La comunità chiede telecamere e maggiori controlli contro l’ennesimo gesto di inciviltà
Ancora un gesto di inciviltà che ferisce non solo il decoro urbano, ma anche il rispetto dovuto ai defunti e alle famiglie. A Reggio Calabria, davanti a uno degli ingressi del cimitero di Modena, si è ripresentata una scena purtroppo già vista: cumuli di rifiuti abbandonati proprio davanti al cancello del camposanto.
Questa volta ignoti hanno lasciato pezzi di mobili, assi di legno, un materasso, diverse sedie e perfino un frigorifero. Ingombranti scaricati senza alcun pudore, a pochi metri da chi, ogni giorno, varca quell’ingresso per portare un fiore, raccogliersi in preghiera o semplicemente salutare i propri cari.

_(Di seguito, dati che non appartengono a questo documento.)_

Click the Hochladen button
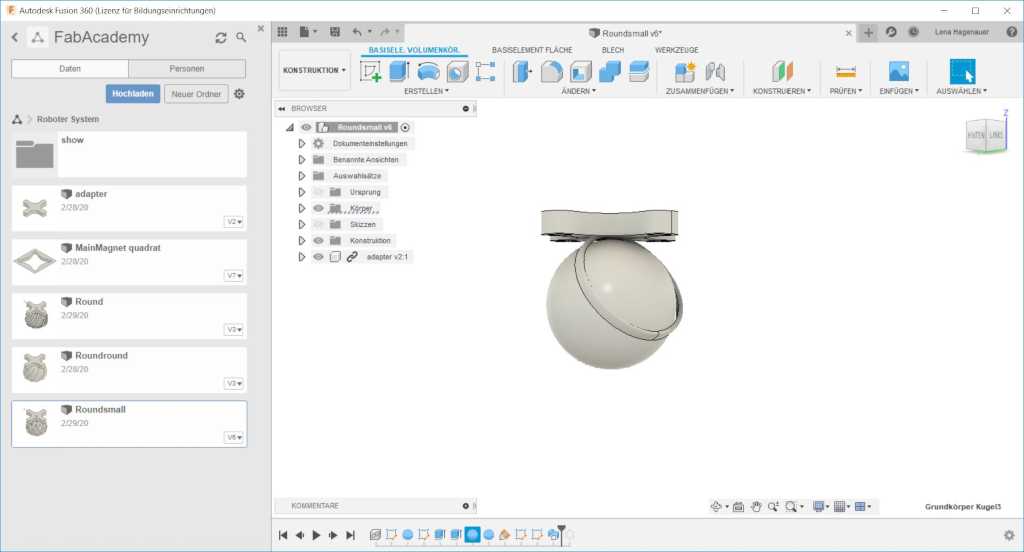Viewport: 1024px width, 552px height. 133,94
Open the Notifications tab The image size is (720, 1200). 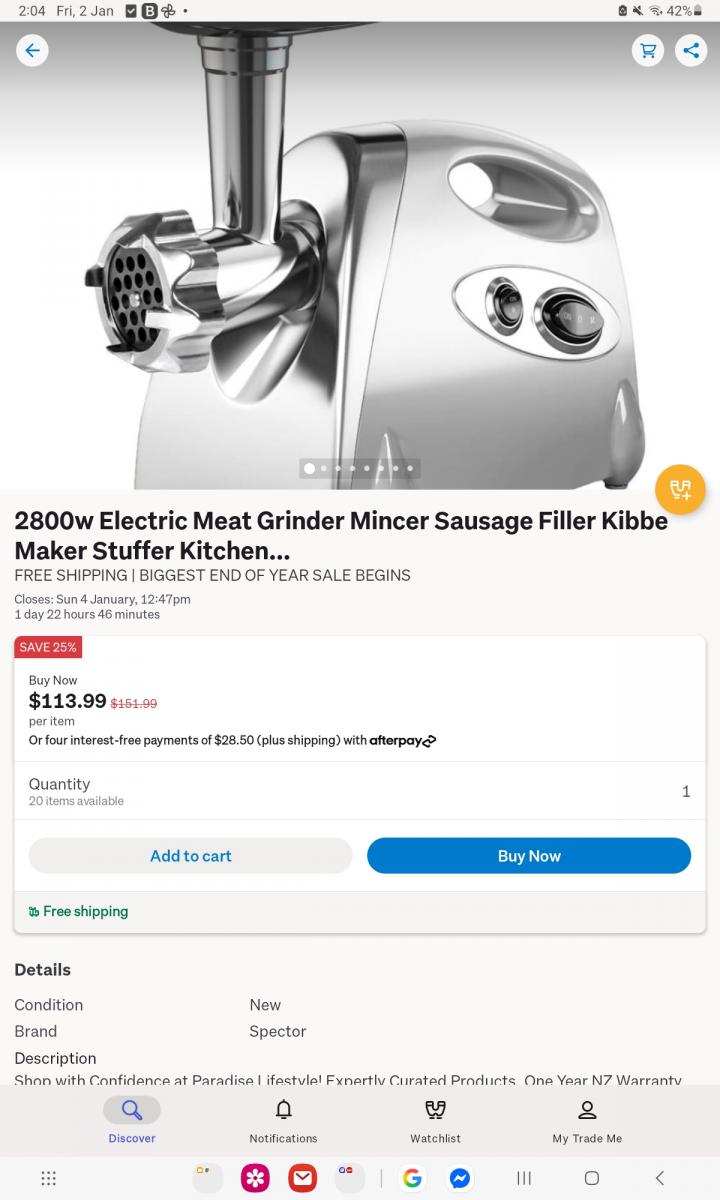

Uno sfregio doppio: all’ambiente e alla memoria dei defunti.
A denunciare con forza l’ennesimo episodio sono i fiorai che, con i loro gazebo, stazionano stabilmente davanti al cimitero.
"Non è la prima volta – raccontano – ma ogni volta fa più male. Qui entrano persone anziane, famiglie con bambini. È un luogo che merita rispetto".
I commercianti chiedono maggiori controlli, soprattutto nelle ore serali e notturne, quando presumibilmente avvengono gli abbandoni.
"Non possiamo assistere impotenti a questo scempio continuo. Servono pattugliamenti e provvedimenti concreti"- aggiungono.
All’indignazione dei fiorai si uniscono i cittadini ligi alle regole, stanchi di vedere la propria città deturpata da comportamenti irresponsabili. L’appello è chiaro: installare telecamere di videosorveglianza nei pressi dell’ingresso e intensificare i controlli da parte della polizia municipale.
"Chi sbaglia deve pagare – commenta un residente – perché non è giusto che per colpa di pochi incivili, si infanghi l’immagine di un’intera comunità".
Il problema dell’abbandono dei rifiuti ingombranti resta una piaga diffusa, ma quando a farne le spese è un luogo simbolo come il cimitero, il gesto assume un significato ancora più grave. Non si tratta solo di sporcizia, ma di mancanza di rispetto verso chi non c’è più e verso chi continua a custodirne la memoria.
Ora cittadini e operatori economici attendono risposte concrete. Perché il decoro non è un dettaglio, ma il segno di civiltà di una città.